En conséquence de quoi, la cour estime qu’il y a lieu de désigner un nouvel expert qui pourra demander à l’expert judiciaire précédent les renseignements qu’il jugera utiles.

Dans la mission confiée au nouvel expert judiciaire, la cour du travail lui demande de préciser à quelles activités professionnelles concrètes Mme E.G. a équitablement réellement accès.

L’intérêt de la décision

Lorsque le travailleur indépendant se voit notifier par l’Inami une décision de fin d’invalidité, en cas de contestation, l’expert judiciaire doit déterminer si le travailleur était, en raison de troubles ou lésions fonctionnelles, incapable d’exercer les tâches afférentes à l’activité de travailleur indépendant qu’il assumait avant le début de son incapacité de travail, d’une part, et d’autre part si, pour les mêmes raisons, il était incapable d’exercer une quelconque activité professionnelle (comme salarié ou indépendant) dont il pourrait être chargé équitablement.

Le premier intérêt de la décision est de rappeler la jurisprudence de la Cour de cassation (Cass., 20/12/1993, Pas., p. 1080) ainsi que le rapport au Roi annexé à l’arrêté royal du 20 juillet 1971, selon lesquels, d’une part, l’incapacité de travail visée à l’article 19 n’est pas une notion absolue et, d’autre part, l’inactivité doit être jugée avec bon sens car la notion d’inactivité totale à 100% est une notion théorique.

Par ailleurs, la cour du travail de Bruxelles a écarté un rapport d’expertise qui a, selon elle, donné un avis beaucoup trop général sur la capacité de travail du travailleur indépendant sans s’être penché, de manière concrète, d’une part, sur l’activité personnelle exercée par le travailleur avant le début de son incapacité de travail et, d’autre part, sans avoir apprécié de façon individualisée et concrète la possibilité d’exercice d’une quelconque activité professionnelle équitable.
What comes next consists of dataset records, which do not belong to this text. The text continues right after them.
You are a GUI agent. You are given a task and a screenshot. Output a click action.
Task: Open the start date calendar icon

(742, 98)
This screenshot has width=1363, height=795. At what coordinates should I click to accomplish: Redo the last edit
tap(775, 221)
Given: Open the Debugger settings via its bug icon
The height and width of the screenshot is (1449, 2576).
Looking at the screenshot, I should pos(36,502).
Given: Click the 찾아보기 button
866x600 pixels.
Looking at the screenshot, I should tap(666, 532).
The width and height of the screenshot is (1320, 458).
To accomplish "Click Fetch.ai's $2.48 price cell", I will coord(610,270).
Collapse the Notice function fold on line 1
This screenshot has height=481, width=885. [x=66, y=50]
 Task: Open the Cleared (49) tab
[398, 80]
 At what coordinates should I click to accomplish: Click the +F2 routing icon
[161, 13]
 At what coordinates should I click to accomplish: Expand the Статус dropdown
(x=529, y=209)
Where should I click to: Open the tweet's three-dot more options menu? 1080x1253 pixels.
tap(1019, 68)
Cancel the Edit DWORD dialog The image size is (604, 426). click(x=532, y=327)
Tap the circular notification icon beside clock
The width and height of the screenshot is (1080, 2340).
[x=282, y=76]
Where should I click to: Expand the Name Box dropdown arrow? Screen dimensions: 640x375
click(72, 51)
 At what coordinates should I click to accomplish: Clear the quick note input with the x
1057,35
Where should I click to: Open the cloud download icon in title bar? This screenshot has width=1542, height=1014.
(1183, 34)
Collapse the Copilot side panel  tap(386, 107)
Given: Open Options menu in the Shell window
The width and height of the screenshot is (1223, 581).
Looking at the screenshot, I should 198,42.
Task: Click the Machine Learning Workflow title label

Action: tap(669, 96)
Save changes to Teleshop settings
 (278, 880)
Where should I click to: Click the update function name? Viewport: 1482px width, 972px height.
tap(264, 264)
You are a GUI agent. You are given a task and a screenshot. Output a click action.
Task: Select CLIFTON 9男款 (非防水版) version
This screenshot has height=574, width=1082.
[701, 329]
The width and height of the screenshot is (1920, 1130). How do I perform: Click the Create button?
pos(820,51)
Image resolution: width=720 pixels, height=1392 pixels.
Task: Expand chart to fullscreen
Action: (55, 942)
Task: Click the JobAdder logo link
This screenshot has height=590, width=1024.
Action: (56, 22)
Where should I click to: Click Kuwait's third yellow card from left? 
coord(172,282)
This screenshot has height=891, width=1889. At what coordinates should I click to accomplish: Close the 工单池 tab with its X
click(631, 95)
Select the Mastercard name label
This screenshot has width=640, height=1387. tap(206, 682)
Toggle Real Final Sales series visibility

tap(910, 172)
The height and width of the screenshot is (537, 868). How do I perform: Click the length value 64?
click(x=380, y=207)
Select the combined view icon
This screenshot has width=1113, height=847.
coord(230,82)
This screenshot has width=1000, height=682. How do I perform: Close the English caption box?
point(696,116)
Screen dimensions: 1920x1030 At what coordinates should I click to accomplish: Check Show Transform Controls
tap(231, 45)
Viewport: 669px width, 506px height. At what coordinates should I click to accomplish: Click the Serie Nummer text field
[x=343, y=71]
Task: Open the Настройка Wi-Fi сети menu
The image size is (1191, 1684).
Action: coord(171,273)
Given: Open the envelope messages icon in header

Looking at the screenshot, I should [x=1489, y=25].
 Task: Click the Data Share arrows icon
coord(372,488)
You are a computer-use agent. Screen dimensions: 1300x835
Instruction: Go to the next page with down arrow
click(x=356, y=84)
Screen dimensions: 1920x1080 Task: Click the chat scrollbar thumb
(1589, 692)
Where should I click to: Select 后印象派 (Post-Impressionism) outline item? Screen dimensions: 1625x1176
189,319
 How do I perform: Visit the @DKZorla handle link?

Cet arrêt doit être approuvé : seule une appréciation concrète, individualisée, faisant référence à des professions précises, décrites minutieusement dans les faits et gestes quotidiens qu’elles impliquent, permet de déterminer utilement la capacité de travail d’un travailleur (indépendant ou salarié), laissant alors aux plaideurs et au tribunal, la possibilité de rencontrer réellement l’avis de l’expert judiciaire, tant du point de vue médical que des critères légaux.

Lorsque l’expert judiciaire ne remplit pas sa mission, son remplacement est préférable à un complément d’expertise.